The forester is built on the impreza chassi, so the legacy will still be a bit wider overall. The legacy is a bigger and "roomier" car. The forester is a little "taller", but IMO that doesn't contribute very well to handling, as there's some pretty excessive body lean. The regular legacy outback is plenty big, it feels a good deal bigger than the forester IMO, and you probably get better rear legroom and the such. I've driven both extensively, we had 2 foresters before we switched them out for an outback, and the forester is ok, but if you can swing the legacy outback, it's better in pretty much every way.


----------



## Jayem (Jul 16, 2005)

jrm said:


> Ive been interested in the X sport, X prem or maybe the turbo XT. Im looking @
> the 06' models.
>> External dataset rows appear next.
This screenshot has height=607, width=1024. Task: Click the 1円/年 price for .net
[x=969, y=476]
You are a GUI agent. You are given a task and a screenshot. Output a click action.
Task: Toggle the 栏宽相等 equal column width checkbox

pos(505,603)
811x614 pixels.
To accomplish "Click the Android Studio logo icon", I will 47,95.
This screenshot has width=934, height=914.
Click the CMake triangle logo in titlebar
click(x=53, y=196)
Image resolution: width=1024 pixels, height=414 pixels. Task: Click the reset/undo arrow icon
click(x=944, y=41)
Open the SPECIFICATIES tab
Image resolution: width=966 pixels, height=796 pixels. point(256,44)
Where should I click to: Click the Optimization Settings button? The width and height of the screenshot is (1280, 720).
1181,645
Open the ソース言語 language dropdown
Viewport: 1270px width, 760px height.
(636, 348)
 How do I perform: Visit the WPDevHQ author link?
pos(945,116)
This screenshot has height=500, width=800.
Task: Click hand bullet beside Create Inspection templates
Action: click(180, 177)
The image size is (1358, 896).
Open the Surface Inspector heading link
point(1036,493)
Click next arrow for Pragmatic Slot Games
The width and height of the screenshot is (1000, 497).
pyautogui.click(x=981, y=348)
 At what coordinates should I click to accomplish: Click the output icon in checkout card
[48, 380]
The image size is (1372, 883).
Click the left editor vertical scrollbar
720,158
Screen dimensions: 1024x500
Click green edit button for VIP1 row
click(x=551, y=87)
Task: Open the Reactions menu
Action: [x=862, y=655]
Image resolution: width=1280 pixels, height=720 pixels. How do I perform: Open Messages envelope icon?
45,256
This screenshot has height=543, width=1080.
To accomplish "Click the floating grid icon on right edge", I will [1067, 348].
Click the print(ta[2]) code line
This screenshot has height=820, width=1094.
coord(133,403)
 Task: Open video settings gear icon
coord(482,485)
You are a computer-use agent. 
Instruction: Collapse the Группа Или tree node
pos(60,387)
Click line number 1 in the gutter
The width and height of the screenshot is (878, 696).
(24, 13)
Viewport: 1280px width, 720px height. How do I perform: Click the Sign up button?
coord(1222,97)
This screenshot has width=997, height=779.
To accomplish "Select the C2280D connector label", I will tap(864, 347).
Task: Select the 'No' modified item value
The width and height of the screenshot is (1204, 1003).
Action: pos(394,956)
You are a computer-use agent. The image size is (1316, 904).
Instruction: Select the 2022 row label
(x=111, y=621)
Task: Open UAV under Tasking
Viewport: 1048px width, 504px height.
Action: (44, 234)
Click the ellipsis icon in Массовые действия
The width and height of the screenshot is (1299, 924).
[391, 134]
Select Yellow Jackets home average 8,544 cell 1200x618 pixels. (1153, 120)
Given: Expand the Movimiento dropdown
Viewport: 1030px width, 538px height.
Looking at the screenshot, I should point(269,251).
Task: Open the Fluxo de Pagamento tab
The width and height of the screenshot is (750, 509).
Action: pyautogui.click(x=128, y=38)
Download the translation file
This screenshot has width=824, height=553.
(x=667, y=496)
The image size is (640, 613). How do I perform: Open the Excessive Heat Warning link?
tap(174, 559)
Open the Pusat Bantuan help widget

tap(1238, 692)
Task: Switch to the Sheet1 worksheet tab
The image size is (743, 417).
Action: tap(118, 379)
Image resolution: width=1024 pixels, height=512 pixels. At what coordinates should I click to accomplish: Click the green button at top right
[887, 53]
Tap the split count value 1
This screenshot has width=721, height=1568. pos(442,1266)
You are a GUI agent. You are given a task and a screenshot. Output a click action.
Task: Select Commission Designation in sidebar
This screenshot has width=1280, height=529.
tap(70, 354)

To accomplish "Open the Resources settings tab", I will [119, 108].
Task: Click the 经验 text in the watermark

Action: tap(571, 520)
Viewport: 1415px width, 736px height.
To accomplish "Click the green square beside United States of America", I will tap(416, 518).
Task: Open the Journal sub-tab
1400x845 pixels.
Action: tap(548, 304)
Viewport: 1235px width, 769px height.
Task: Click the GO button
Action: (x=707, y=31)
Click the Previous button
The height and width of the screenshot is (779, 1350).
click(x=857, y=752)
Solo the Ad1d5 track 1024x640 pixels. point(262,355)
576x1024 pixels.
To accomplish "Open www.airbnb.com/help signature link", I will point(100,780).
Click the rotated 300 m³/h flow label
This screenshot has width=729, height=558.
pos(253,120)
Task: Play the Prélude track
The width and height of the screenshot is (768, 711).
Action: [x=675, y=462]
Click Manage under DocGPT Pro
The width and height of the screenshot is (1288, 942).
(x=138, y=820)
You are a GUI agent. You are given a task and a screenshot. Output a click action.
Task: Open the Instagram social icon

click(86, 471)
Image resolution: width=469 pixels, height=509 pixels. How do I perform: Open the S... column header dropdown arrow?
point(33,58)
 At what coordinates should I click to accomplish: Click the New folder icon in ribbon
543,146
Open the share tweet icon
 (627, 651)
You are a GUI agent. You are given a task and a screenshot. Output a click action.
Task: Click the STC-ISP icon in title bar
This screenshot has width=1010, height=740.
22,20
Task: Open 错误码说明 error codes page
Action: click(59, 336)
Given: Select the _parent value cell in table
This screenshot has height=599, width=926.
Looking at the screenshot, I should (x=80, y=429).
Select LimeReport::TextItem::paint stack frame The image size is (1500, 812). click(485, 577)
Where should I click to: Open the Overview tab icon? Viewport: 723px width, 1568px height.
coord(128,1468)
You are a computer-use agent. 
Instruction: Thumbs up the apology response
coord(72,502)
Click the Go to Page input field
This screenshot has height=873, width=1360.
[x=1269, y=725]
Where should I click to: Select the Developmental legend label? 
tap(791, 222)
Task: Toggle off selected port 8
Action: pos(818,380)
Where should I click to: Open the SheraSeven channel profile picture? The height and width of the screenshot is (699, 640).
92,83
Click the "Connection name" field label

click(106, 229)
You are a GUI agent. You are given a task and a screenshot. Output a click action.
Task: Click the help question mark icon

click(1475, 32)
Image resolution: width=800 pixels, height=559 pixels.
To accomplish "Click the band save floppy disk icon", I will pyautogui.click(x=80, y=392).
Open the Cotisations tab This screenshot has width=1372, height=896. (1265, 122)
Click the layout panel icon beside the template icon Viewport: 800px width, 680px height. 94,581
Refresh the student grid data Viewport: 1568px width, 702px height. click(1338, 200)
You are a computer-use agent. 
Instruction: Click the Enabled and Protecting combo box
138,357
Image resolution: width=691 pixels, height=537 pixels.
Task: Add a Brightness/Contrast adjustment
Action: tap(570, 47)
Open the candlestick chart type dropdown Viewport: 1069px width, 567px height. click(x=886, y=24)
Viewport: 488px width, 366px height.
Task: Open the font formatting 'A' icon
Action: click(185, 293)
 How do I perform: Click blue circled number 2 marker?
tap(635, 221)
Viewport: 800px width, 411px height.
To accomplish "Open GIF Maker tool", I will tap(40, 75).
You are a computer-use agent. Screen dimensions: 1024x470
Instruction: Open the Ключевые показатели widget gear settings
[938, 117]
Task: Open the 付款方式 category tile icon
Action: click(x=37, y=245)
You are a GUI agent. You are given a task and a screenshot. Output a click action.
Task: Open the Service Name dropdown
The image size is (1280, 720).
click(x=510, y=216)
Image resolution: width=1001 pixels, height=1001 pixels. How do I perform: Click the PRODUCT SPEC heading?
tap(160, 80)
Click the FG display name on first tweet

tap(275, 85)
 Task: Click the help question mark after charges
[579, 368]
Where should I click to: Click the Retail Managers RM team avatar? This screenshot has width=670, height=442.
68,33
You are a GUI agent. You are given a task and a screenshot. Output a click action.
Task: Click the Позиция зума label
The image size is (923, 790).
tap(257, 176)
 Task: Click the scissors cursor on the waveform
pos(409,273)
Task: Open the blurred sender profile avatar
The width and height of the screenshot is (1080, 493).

What mods can one do to the X sport and premium that can boost the HP and response a bit? Ive found a chip for the XT but not the X. maybe a intake and cat back.
> 
> Ive been scouring the ads for used X prem/sports and XTs but am having a hard time finding the exterior-interior combo, options and auto trans all in one car. Any links to info would be appreciated


You're not going to be able to easily boost the power on the normally aspirated engine for a few reasons, one of which being that there isn't any easy way to up the power as with the turbo models. With the turbo models there are 3 cats blocking the exhaust track, there's the boost limit, the fuel air-ratio (which runs excessively rich at high boost), and other factors that can be pretty easily changed to up the power, and still retain a good deal of reliability and safety. The thing is though if you are going to put a new intake on it, the gains will be especially minimal due to the restrictive exhaust (opening one side doesn't do much unless the other side is open), if the new intake is sucking air from INSIDE the engine bay, it may give you less power (so some sort of a cold-air-intake may be necessary, but not all of these actually work as advertised), and in the end there isn't a massive amount of restriction already present as there is with the turbo system, which consists of the turbo, intercooler, associated piping, up pipe, downpipe, etc. There could be some gains, but they won't be huge, and it's not like you add one component and it gives you 5hp, then the next gives you another 5hp, and so on, it doesn't add up cumulatively like that.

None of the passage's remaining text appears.